Saturday's Anonymous Man promises to be a world away: The title partly refers to homeless people who have lived on Gordon's street. In his libretto, they have personalities, especially when one of them chides Gordon for not reading Aristophanes. And yet they remain somewhat anonymous.

"It's very difficult to get personal information out of someone who is living on the street … it's painful for them," Gordon said the other day. "My feeling is that the best thing I can do is … talk to them. That's a human exchange." His piece also has fallen heroes, including Abraham Lincoln, whose funeral train passed where Gordon now lives.

How this translates into music is — as yet — a mystery. At 61, Gordon has a track record of 70-plus works and is a core presence in Bang on a Can, the collective of New York post-minimalist composers who have dramatically changed the way words can be sung.

He once built a choral work around the names of subway stations. His wife, Julia Wolfe, filled a movement of her Pulitzer-winning Anthracite Fields with names of coal-mining casualties.

For Anonymous Man, Gordon talks about having 24 different vocal lines going at the same time. Before  this week's rehearsals, Nally described the music as highly canonic — looking back to composition techniques from the time of J.S. Bach.

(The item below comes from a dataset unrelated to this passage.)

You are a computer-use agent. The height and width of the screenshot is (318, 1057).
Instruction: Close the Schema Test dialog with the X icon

If Bang on a Can composers have a stealth weapon, it's drawing musical energy from the past. "We can't live without the past," said Gordon. "Doctors don't think of how people's legs were sawed off in the 17th century, but we're still interested in Bach. We still have a dialogue with that today."

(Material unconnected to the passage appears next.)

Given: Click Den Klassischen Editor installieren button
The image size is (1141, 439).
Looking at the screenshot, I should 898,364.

Not every Crossing endeavor works out. When a choir can do anything — and I sometimes joke that the Crossing could sight-read a blueprint for a hydrogen bomb — the possibilities can be almost too wide open.  Strong overall concepts such as Diaspora can render a piece that's more interesting to talk about than to hear.  Saturday's premiere of un/bodying/s by composer Gregory W. Brown and poet Todd Hearon, for example, which was on the program with the Minakakis work.

The displaced population in this case was from small Massachusetts towns that were submerged with the construction of the Quabbin Reservoir in the late 1930s — with allusions to the supposedly-sunken Atlantis of ancient times. The small-town population said goodbye and went elsewhere. And the tragedy is? For all of poet Hearon's wide-ranging imagery, the worst you could say is that the city of Boston is thirsty.

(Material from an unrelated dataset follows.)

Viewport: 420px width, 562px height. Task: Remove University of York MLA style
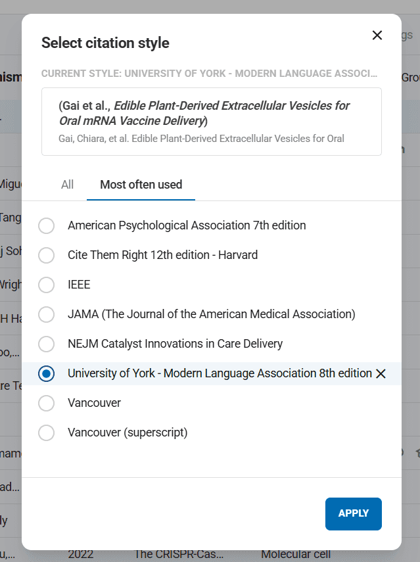point(381,374)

The music was so dedicated to the fluidity of the verse that whenever you stumbled onto an arresting idea — a quoted church hymn or some madrigal-like counterpoint in the Atlantis section — it dissolved all too soon. And when the music imitates non-oceanic water, expressive intent becomes vague, and a kind of sameness sets in because water — whether hot, cold, clean, or dirty – is pretty much the same.

Well, you never know what a piece has to offer until shortly before the premiere, and maybe not even then. The Greek piece might've been greeted by listeners with bafflement. Instead, the response was more like rapture.

So this Saturday's Month of Moderns finale might be seen as taking a huge chance by devoting the entire concert to the single, entirely new piece by Gordon. But prospective concertgoers can be heartened by the fact that the composer thoroughly welcomes that situation.

"That means I'm setting the expectations. I'm controlling the experience," said Gordon. "It sinks or swims because of my composition. I like that."

  

The Crossing's Month of Moderns festival concludes at 8 p.m. Saturday at Presbyterian Church of Chestnut Hill, 8855 Germantown Ave. Tickets: $20-$35. Information: www.crossingchoir.com.